NEW YORK & LONDON--(BUSINESS WIRE)--Leo Holdings Corp. (“Leo Holdings” or the “Company”), announced today that it has filed a registration statement on Form S-1 with the U.S. Securities and Exchange Commission (“SEC”) relating to the proposed initial public offering of its securities. The Sponsor of Leo Holdings is Leo Investors Limited Partnership, which is controlled by principals of Lion Capital LLP. The Company expects to offer 30,000,000 units at $10.00 per unit for gross proceeds of $300,000,000. Each unit consists of one Class A ordinary share and one-third of one warrant, each whole warrant entitling the holder thereof to purchase one Class A ordinary share. The Company expects to grant the underwriters a 45-day option to purchase up to an additional 4,500,000 units to cover over-allotments, if any. The Company plans to list its securities on the New York Stock Exchange under the symbol “LHC.U”.

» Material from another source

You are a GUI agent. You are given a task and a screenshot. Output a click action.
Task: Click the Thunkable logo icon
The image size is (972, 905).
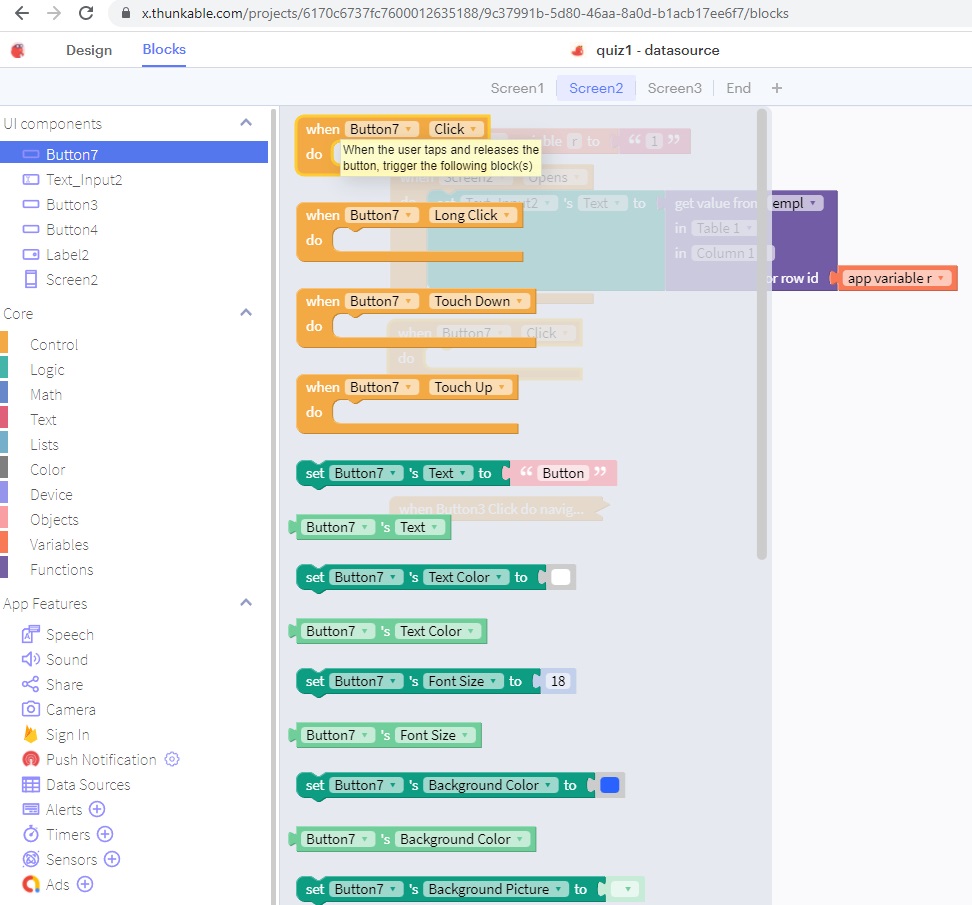[17, 51]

Citigroup Global Markets Inc. will act as the sole book-running manager for the offering. A registration statement relating to these securities has been filed with the SEC, but has not yet become effective. These securities may not be sold nor may offers to buy be accepted prior to the time the registration statement becomes effective. This press release shall not constitute an offer to sell or the solicitation of an offer to buy, nor shall there be any sale of these securities in any state or jurisdiction in which such offer, solicitation or sale would be unlawful prior to registration or qualification under the securities laws of any such state or jurisdiction. The registration statement Leo Holdings has filed with the SEC can be obtained by visiting EDGAR on the SEC website at www.sec.gov.
The offering will be made only by means of a prospectus. Copies of the preliminary prospectus related to the offering may be obtained, when available, from Citigroup Global Markets Inc., c/o Broadridge Financial Solutions, 1155 Long Island Avenue, Edgewood, New York 11717, Telephone: (800) 831-9146.
About Leo Holdings Corp.
We are a newly organized blank check company newly incorporated as a Cayman Islands exempted company for the purpose of effecting a merger, capital stock exchange, asset acquisition, stock purchase, reorganization or similar business combination with one or more businesses. We have not identified any business combination target and we have not, nor has anyone on our behalf, initiated any substantive discussions, directly or indirectly, with respect to identifying any business combination target.
Forward Looking Statements
This press release includes forward-looking statements that involve risks and uncertainties. Forward looking statements are statements that are not historical facts. Such forward-looking statements, including the successful consummation of the Company's initial public offering, are subject to risks and uncertainties, which could cause actual results to differ from the forward looking statements. The Company expressly disclaims any obligations or undertaking to release publicly any updates or revisions to any forward-looking statements contained herein to reflect any change in the Company's expectations with respect thereto or any change in events, conditions or circumstances on which any statement is based.